Learn everything there Is to know about fItness, performance, fat loss and lifestyle from Adrian McDonnell.
The long awaited return is almost over! Gyms are getting ready to open their doors for the first time in 2021 tomorrow.
As exciting and all as this might be, figuring out how to start working out again after a long layoff can be a challenge.
You can be forgiven if you fell off your regular training routine these past six months. And while the temptation might creep in to rush the process of returning to strength training with all guns blazing, going too hard too fast is an easy way to injure yourself.

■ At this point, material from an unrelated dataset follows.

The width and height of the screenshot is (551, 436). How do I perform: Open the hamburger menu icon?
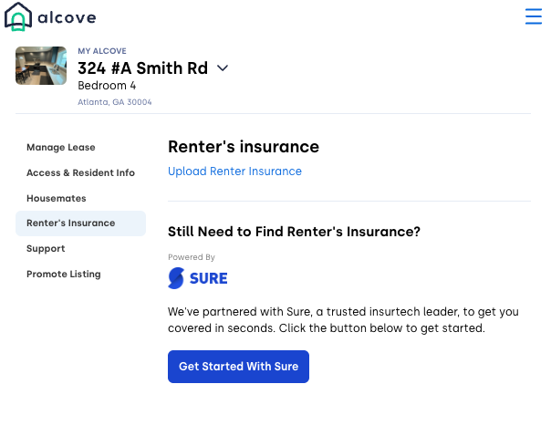(534, 16)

That is why it’s important to set yourself up for success & not failure. Here’s how:
1. Settings Unrealistic Expectations
Inevitably, the post-lockdown gym environment is going to look and feel different with people wearing masks and social distancing measures in place – and your body will likely have changed too.
A six month lay-off from the gym is twice as long as most off-seasons in GAA. If you played your last club game at the end of September, would you expect to have the same level of fitness come March time without any training? Probably not unless you continued a similar training schedule over the off season.

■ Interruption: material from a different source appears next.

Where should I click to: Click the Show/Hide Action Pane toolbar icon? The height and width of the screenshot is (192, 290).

Now, let’s apply the same concept to the gym – particularly in relation to strength training. If you haven’t lifted a heavy weight in six months, it’s perfectly normal to have lost some strength, endurance and muscle mass.
So, if you find yourself worrying about how to start exercising again, the good news is that having a few months off doesn’t mean your previous hard-earned results are completely down the drain. However, you’ll likely be somewhat de-conditioned and you may not be at the same level as you were previously.
When you do return to the gym, forgive yourself if you’re not able to lift the same kind of weights you were doing six months ago. Bodyweight and light dumbbell workouts are extremely effective for conditioning. Maybe your conditioning levels are even better than what they were before lockdown!
But, in terms of strength, the most optimal way to get stronger is to lift heavy weights. And if you haven’t lifted heavy in six months, it will take a few weeks of training to build it back up – which leads me onto my next point.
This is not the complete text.